橘三千代は百済の王女

藤原鎌足不比等父子同様、県犬養橘三千代も実は百済の王女で、幼いころから天智天武の皇女たちと共に育ち学んだからこそ、この時期、比類なき出世栄達できた、と考えるのが素直だ。県犬養の娘ではいかに有能優秀でも持統以下元明元正女帝や藤原出身皇后たちとの厚い信頼関係など成立しがたい。さらに美努王と生き別れしてまで不比等に再嫁し光明子を得てこれを聖武皇后に据えるなど、百済の王族の血であったがゆえに、主観的にも客観的にも罷り通ったこととみる。以下、橘三千代の一生、【国史常識】と併せ、⇒弊rac説、ま一仮説としてお楽しみください。

【その誕生年・両親について国史は、665年頃(死亡は733年69歳?)、県犬養の出だが父母不詳、と。藤原不比等後妻で持統紀以降後宮で重きをなし、文武元明元正聖武光明子を支え、元明からは橘の姓を賜り橘諸兄の実母、三位に上り長生きまでしたのに、生年も父母も伝わらないというのは本人以下が隠したからとみるべきだ。三千代の生年の根拠は、天武の氏女徴募制が(各氏族から若い優秀な男女を中央に吸い上げる制度、県犬養からの貢納出仕とみ)679年三千代この時15歳程度と推定、(先夫美努王との初子)諸兄の生年684年(=三千代20歳ころ)や(不比等との娘)光明子生年701年(=三千代37歳ころ)と無理ないから、そんなところというにすぎない。】

⇒不比等も三千代に一目置いたのは、その能力のみならず血統的にも不比等を上回る百済の王族だったから、証拠は何もないから想像というしかないが唐に降った百済王太子隆の娘だった、とみる。既述通り、扶余隆は白村江戦前後弟豊章と密かに会い、隆はこの時点では唐の支援で百済王に復帰できると夢見ており豊章と手打ちし白村江戦はこの意味でも半分ヤラセだった。しかし唐はその後百済を隆に返すことなどせず(熊津都督として一時派遣するが)やがて新羅によって百済の故地も奪われ、隆は籠の鳥として(名目だけの熊津都督帯方郡王として唐土に抑留され生き延び682年)68歳で洛陽に死没。隆自身がもはや唐に抑留される身と見極めた時点で(それが665年ころとみるが)それなら愛娘(あるいは斯麻王の時のように子をはらんだ女官)をすこしはマシな倭の豊章=鎌足に託したのだとよむ。隆の子供が倭にいるなどと知られれば唐とモメルはずで、豊章は天智天武とも話したうえで(自分自身は中臣にそうしたように)県犬養に大金をつけて戸籍を確保した。
__________
## 小問 1
橘三千代に関する文章のうち、【】で囲まれた国史の段落に出てくる西暦年を、登場順にすべて挙げてください。
## 小問 2
橘三千代に関する文章を、最後の文の後から書き継いでください。
__________
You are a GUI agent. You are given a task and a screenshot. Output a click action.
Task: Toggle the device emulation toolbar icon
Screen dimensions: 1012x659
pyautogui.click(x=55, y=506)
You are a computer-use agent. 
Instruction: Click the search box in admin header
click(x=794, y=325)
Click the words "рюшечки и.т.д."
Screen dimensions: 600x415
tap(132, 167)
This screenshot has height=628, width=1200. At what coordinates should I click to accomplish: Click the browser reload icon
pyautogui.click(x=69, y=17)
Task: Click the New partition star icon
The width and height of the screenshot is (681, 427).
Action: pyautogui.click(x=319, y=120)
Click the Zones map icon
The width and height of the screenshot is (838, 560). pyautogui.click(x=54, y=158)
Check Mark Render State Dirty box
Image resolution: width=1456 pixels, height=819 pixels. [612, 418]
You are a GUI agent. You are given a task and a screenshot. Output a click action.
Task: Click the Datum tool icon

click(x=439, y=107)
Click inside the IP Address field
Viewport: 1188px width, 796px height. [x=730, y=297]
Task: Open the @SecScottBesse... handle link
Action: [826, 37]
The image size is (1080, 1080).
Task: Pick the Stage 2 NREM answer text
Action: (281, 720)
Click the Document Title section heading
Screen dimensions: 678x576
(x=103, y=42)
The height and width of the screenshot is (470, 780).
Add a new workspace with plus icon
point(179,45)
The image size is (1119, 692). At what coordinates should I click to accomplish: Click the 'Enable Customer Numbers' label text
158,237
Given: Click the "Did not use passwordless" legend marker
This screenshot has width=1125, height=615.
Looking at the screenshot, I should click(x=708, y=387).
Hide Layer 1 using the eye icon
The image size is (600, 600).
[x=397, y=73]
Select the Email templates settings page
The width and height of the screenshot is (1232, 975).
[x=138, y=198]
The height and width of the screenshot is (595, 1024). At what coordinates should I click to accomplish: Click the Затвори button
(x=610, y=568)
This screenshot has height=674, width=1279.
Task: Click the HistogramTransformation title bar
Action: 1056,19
__________
## 想定出力 1
665年、733年、679年、684年、701年

## 想定出力 2
この時代の県犬養で記録が残るのは壬申の乱の功臣・天武の博打の友・天武殯で宮中のことを誄(しのびごと)したという県犬養大侶。天武近臣で侍従長のような立場。三千代は大侶の子ではなく東人の子でただし東人は不詳と国史はいうが、まさに天武も承知の上で三千代を県犬養一門の子として戸籍を与えた。そして三千代は高貴の出だし、天武は子らには鷹揚だ、天智天武の娘たちと同じく扱い仕込んだのだとみる。

【持統紀以降の三千代の尋常ならざる出世の糸口は、草薙正妃阿閇(=阿倍、天智皇女で持統の異母妹、661~721年)が生んだ軽皇子(後の文武天皇、683~707年)の乳母に取り立てられたからなどと国史はいう。】

⇒しかし三千代665年生まれなら阿閇より4歳若くしかも三千代初子の諸兄は軽皇子の翌年684年生だから、経験豊富たるべき乳母に採用したとは考えにくい。むしろ、天武の飛鳥浄御原宮にて同世代としてともに育った姉妹のようなものだったとみる。草壁(662-689年)大津(663-686年)忍壁(刑部、662-705)と三千代は同世代、天智天武の皇女たちでは、阿閇(後の元明女帝)や新田部以下若い世代と同世代、不比等と同様に三千代も幼いころから一緒に育ったとみる。その周辺には名門戦争孤児や百済等亡命貴族の子女もいた、そして優秀な男女もいるではないかとなって、天武679年前後名門子女を徴募する(官人宮人学者僧などの卵)制度のきっかけに逆になったと読む。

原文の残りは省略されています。